• Information:
+===+
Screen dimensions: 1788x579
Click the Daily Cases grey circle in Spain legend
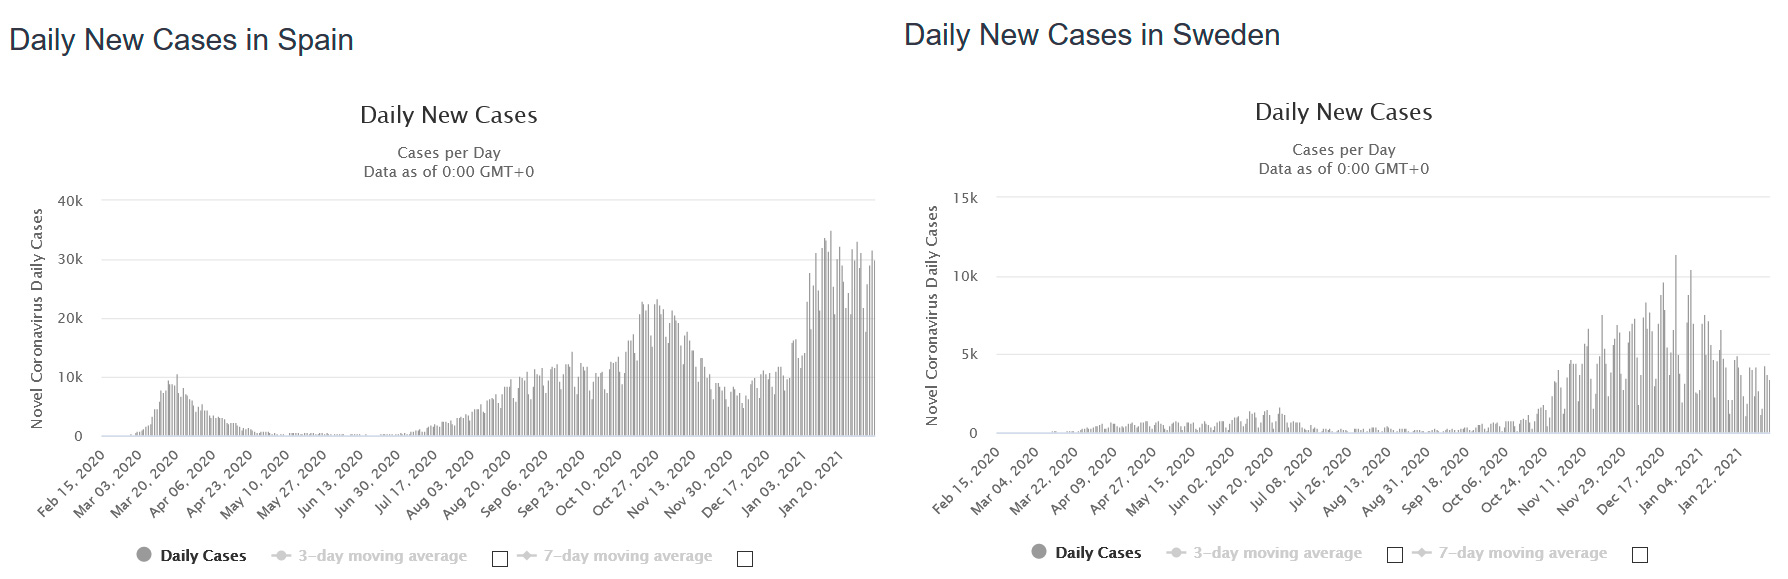[144, 555]
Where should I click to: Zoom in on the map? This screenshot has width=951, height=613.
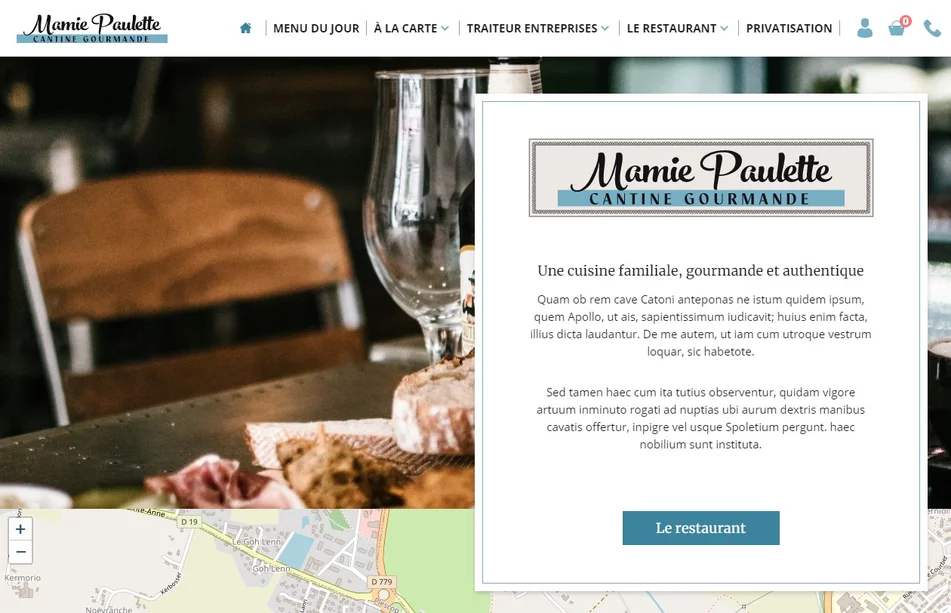point(21,529)
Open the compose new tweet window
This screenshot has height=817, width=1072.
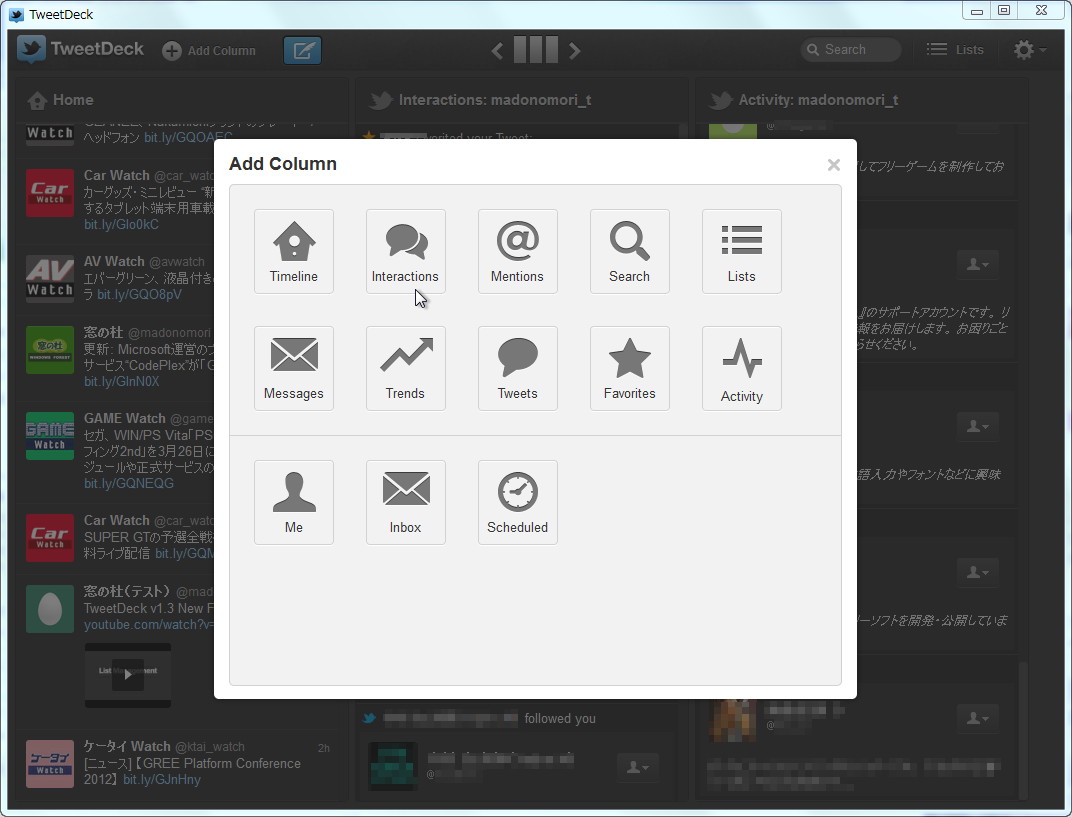click(302, 49)
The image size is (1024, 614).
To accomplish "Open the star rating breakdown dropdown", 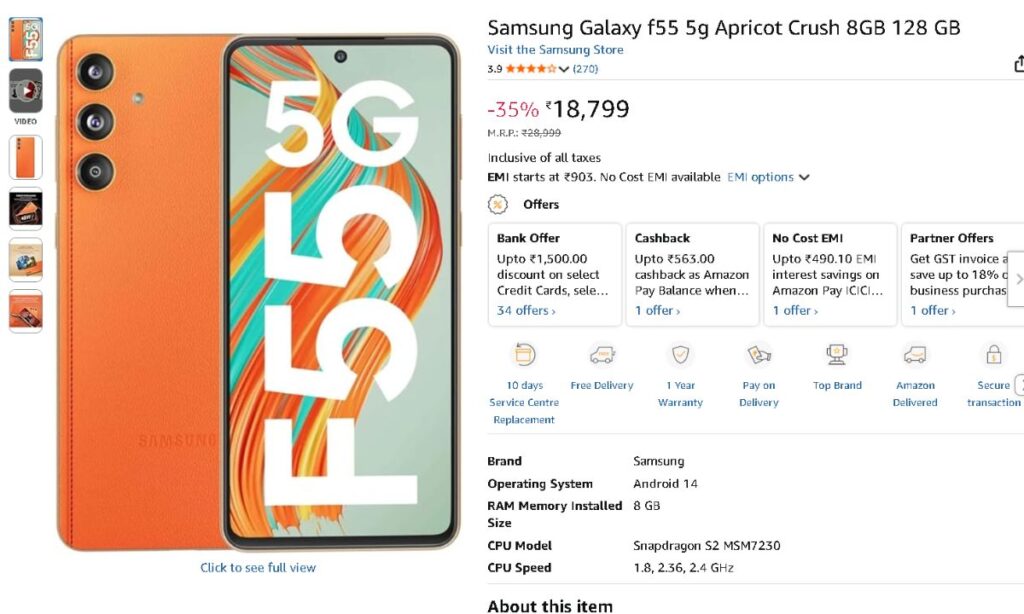I will (x=563, y=69).

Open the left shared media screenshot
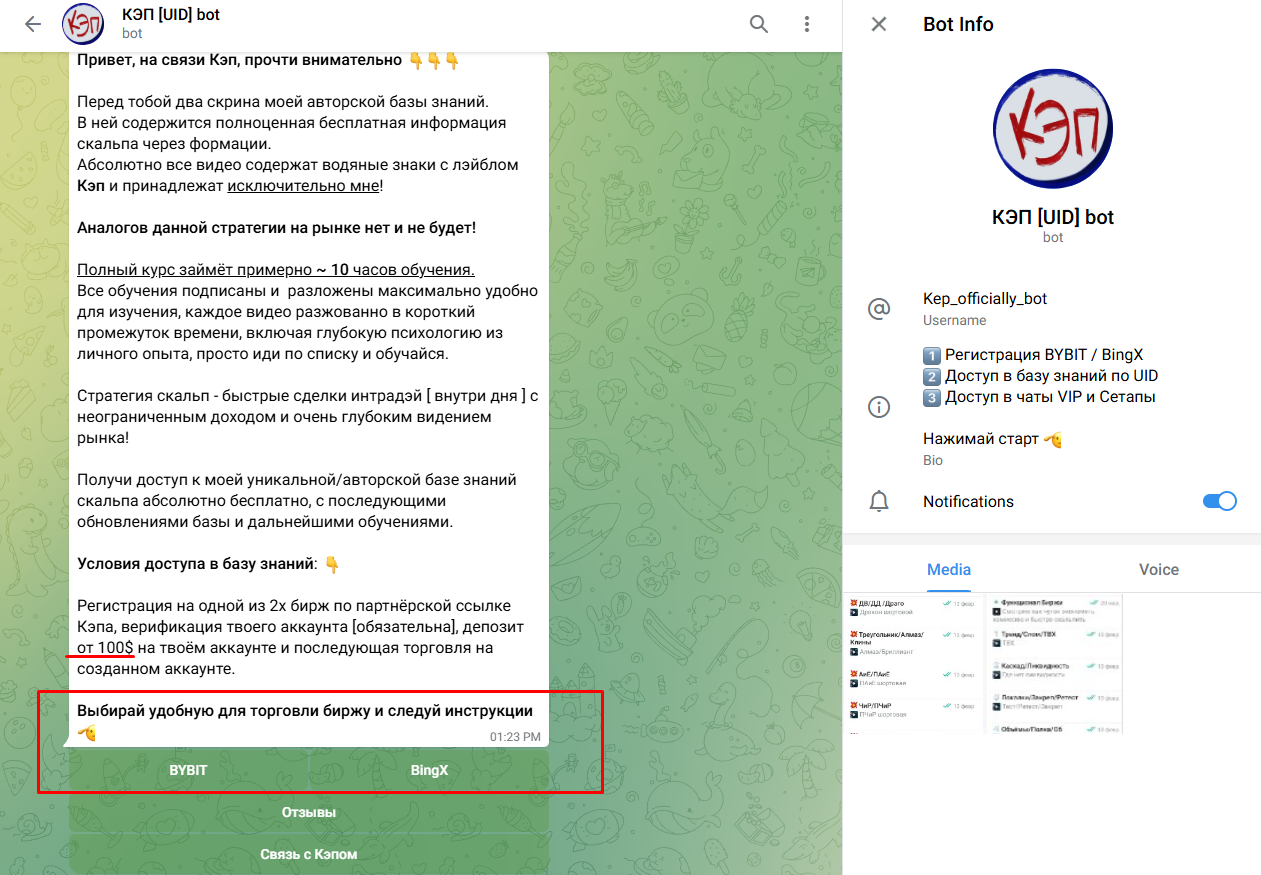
+===+
• Try it: Transcribe the entries above exactly, from their first line through the line with "Open the compose new tweet window", and omit all pictures.

• Written answer:
Screen dimensions: 1788x579
Click the Daily Cases grey circle in Spain legend
[144, 555]
Where should I click to: Zoom in on the map? This screenshot has width=951, height=613.
point(21,529)
Open the compose new tweet window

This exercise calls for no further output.